* Begin RECORDS SUPPLIED *
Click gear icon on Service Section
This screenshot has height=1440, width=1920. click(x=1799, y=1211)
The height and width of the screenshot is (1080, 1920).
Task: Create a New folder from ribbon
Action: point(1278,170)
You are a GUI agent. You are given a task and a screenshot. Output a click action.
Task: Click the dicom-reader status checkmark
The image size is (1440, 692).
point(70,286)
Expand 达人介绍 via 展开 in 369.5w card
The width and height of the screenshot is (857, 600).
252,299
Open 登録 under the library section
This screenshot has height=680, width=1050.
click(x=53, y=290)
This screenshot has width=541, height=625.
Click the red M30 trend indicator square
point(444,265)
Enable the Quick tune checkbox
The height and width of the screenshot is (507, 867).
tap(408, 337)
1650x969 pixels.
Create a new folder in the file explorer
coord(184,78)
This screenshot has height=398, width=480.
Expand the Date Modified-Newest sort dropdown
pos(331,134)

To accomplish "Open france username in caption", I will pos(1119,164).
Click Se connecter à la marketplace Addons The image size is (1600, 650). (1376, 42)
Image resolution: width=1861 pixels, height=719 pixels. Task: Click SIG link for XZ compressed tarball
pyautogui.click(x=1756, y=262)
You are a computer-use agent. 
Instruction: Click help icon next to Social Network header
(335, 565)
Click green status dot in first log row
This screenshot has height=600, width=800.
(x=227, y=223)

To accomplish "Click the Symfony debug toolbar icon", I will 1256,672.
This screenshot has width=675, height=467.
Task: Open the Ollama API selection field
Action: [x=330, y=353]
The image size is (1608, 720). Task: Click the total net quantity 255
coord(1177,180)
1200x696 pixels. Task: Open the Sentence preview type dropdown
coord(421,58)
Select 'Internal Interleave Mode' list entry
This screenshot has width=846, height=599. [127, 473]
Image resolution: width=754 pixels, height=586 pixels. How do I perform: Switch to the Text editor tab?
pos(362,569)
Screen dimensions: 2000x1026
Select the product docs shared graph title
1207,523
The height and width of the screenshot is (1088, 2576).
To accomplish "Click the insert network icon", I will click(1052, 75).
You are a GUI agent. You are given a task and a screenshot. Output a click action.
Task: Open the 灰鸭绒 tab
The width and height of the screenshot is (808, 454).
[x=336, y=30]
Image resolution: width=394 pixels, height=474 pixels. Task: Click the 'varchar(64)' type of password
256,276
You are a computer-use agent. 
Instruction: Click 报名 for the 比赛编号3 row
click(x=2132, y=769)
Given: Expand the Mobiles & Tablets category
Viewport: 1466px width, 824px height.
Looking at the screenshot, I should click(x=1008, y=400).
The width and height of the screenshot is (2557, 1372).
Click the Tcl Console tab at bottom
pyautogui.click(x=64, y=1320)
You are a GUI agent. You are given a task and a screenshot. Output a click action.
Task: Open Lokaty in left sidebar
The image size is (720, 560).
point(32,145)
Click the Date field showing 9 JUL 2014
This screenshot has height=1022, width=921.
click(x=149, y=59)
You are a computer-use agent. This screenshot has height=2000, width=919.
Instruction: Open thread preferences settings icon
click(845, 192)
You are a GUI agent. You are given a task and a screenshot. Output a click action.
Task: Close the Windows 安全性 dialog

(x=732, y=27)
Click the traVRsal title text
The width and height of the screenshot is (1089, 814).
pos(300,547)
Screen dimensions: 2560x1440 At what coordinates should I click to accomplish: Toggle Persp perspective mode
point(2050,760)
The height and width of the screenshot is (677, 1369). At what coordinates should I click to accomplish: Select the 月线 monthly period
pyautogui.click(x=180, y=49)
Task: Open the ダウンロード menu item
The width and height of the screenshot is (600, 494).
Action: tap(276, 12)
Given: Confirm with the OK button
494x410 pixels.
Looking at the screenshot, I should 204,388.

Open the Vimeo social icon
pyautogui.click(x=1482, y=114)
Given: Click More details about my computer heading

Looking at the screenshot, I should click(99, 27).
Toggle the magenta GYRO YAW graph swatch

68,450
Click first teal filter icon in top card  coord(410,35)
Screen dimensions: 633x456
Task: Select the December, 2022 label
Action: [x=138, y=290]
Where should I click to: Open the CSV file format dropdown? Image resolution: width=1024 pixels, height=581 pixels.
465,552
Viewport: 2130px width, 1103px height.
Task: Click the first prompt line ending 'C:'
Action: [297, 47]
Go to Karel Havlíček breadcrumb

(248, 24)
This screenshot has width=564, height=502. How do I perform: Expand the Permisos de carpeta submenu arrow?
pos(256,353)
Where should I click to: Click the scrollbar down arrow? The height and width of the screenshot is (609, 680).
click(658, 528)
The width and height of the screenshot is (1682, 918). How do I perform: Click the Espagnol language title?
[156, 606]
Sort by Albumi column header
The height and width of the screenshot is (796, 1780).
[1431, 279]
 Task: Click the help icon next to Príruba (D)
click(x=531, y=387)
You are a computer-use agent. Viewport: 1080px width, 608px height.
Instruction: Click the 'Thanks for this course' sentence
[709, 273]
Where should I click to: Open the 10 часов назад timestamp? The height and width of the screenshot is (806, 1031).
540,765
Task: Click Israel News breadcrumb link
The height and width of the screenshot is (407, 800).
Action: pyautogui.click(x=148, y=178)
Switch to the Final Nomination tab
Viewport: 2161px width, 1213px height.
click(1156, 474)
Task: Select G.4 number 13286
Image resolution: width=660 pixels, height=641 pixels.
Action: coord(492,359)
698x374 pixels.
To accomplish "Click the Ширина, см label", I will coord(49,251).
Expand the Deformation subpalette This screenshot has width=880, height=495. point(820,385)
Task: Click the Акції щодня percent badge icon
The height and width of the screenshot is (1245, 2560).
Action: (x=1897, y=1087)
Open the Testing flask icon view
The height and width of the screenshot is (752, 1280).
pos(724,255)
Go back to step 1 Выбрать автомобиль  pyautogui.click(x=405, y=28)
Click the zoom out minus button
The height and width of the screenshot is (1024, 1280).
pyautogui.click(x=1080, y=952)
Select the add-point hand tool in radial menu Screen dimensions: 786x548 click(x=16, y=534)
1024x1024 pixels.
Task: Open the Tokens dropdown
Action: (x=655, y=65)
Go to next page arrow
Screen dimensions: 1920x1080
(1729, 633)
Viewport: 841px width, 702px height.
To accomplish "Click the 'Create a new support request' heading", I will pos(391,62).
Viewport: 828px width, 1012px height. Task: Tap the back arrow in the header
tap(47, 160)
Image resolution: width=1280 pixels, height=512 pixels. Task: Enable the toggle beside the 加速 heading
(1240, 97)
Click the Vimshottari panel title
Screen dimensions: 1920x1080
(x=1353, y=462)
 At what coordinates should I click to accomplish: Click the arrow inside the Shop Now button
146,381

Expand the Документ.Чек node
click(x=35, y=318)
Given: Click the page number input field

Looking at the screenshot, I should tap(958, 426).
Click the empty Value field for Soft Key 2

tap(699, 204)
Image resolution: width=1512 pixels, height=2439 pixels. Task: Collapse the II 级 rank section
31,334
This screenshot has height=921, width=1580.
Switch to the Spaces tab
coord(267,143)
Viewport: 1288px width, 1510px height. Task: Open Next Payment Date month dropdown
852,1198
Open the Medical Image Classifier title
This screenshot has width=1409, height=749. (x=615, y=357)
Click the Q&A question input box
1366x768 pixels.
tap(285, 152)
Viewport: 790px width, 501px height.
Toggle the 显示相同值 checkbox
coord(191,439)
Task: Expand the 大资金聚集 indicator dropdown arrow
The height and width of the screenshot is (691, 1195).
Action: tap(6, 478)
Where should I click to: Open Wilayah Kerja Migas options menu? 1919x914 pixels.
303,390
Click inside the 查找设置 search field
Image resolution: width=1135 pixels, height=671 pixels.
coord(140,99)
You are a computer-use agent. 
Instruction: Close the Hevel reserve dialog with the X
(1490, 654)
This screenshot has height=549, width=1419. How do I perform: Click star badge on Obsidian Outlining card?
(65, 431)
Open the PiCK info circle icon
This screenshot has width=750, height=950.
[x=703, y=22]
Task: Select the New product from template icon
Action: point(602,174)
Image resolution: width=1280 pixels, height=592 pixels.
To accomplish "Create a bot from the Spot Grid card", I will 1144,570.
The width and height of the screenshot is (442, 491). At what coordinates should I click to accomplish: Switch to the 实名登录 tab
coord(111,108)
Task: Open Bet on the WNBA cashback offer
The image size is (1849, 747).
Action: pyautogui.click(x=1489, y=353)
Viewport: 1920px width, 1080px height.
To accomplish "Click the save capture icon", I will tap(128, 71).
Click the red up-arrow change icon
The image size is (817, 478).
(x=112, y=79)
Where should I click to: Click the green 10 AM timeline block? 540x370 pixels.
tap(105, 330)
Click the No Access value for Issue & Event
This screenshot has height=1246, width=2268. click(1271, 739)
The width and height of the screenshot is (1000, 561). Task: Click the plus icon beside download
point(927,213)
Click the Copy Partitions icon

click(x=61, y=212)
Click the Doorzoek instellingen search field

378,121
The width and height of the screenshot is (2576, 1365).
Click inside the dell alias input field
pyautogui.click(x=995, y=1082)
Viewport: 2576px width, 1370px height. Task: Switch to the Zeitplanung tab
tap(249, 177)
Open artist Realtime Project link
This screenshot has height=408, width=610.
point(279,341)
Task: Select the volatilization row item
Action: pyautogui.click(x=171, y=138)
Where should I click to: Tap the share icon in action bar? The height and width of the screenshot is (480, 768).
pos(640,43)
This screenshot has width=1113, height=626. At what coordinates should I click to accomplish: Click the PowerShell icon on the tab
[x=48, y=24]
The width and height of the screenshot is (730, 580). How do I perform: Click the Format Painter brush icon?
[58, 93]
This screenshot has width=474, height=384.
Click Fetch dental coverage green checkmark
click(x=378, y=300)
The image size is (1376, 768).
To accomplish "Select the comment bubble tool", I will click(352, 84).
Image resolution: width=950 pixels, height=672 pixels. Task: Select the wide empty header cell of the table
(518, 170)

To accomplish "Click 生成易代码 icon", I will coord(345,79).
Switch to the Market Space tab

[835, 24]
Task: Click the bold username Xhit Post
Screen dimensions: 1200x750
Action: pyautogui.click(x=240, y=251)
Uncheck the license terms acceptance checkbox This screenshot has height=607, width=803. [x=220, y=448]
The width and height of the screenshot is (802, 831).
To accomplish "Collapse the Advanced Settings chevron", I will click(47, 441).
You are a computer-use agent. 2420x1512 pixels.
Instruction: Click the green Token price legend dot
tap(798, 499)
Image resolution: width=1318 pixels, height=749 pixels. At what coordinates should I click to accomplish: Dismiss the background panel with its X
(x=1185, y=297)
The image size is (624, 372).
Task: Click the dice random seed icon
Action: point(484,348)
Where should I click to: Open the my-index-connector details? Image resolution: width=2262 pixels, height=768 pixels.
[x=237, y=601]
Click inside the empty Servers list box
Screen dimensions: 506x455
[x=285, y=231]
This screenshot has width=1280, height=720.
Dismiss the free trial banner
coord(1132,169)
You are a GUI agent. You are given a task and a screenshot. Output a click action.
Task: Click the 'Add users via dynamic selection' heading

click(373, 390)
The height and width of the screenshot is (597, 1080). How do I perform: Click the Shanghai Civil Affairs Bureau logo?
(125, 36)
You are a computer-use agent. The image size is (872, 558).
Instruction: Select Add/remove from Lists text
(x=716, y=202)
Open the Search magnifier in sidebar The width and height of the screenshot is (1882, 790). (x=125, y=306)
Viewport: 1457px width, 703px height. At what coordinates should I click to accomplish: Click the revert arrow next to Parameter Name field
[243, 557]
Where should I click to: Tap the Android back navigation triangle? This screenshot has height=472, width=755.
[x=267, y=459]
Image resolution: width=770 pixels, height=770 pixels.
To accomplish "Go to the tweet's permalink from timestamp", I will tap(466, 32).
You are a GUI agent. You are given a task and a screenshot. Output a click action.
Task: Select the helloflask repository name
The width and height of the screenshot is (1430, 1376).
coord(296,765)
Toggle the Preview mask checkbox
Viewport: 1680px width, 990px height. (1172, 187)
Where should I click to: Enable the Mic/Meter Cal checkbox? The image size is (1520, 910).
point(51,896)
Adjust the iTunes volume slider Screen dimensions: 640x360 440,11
* End RECORDS SUPPLIED *
List every line of the items above that contains the word "from", copying each line in full. Matching is case-sensitive.

● ANSWER TO THIS TASK:
Task: Create a New folder from ribbon
Task: Select the New product from template icon
To accomplish "Create a bot from the Spot Grid card", I will 1144,570.
Instruction: Select Add/remove from Lists text
To accomplish "Go to the tweet's permalink from timestamp", I will tap(466, 32).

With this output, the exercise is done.